- [PROBLEM STATEMENT] Copy out the lines below without any change, starting at the line that contains "I will pos(43,117)." and ending at the line that contains "will (x=855, y=266).", with both of those lines included.

-- Start INPUT FOR THIS TASK --

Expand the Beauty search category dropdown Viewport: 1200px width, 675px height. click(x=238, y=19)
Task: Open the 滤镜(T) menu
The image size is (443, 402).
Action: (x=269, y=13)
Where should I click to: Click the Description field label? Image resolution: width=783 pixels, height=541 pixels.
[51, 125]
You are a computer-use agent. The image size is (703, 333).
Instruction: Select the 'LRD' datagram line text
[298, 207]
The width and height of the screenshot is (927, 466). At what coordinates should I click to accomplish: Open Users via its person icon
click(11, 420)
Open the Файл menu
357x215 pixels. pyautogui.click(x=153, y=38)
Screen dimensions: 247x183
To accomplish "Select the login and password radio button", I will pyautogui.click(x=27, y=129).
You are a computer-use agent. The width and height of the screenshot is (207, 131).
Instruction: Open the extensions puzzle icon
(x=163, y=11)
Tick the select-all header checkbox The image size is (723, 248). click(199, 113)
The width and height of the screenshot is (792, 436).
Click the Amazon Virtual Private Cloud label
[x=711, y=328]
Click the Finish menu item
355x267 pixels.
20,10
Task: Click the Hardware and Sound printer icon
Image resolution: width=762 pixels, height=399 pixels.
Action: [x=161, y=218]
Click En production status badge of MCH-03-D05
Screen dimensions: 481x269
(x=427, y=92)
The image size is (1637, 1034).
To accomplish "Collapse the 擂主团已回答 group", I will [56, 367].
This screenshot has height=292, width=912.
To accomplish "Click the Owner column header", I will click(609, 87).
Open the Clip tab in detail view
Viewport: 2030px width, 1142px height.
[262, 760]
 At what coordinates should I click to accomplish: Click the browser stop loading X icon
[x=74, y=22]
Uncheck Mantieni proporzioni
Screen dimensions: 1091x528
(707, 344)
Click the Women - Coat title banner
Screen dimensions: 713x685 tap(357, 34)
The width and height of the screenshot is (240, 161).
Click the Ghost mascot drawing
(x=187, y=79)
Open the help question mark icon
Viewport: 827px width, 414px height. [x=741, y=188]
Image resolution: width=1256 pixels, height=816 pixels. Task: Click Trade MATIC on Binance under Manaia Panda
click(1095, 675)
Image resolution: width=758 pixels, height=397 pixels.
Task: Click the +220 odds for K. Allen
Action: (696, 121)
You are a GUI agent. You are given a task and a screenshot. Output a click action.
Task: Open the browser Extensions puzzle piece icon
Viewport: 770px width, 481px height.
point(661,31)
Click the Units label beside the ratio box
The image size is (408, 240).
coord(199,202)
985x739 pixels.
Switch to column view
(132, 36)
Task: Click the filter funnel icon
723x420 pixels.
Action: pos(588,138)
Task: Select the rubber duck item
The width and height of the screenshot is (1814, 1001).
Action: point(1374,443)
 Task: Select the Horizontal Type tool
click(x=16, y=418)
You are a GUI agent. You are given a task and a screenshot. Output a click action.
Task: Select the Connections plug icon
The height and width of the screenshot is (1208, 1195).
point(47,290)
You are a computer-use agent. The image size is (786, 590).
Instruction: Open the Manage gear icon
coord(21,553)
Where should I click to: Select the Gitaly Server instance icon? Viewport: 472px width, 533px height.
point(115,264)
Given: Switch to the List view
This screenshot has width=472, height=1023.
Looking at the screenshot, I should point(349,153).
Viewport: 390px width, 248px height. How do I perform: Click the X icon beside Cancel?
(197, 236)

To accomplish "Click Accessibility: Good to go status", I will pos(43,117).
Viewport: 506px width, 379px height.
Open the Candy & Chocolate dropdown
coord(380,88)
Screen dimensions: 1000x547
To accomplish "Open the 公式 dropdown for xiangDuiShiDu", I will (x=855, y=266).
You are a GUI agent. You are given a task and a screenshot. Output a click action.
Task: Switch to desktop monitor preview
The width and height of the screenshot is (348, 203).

-- End INPUT FOR THIS TASK --

- [RESULT OF THIS EXERCISE]
To accomplish "Click Accessibility: Good to go status", I will pos(43,117).
Viewport: 506px width, 379px height.
Open the Candy & Chocolate dropdown
coord(380,88)
Screen dimensions: 1000x547
To accomplish "Open the 公式 dropdown for xiangDuiShiDu", I will (x=855, y=266).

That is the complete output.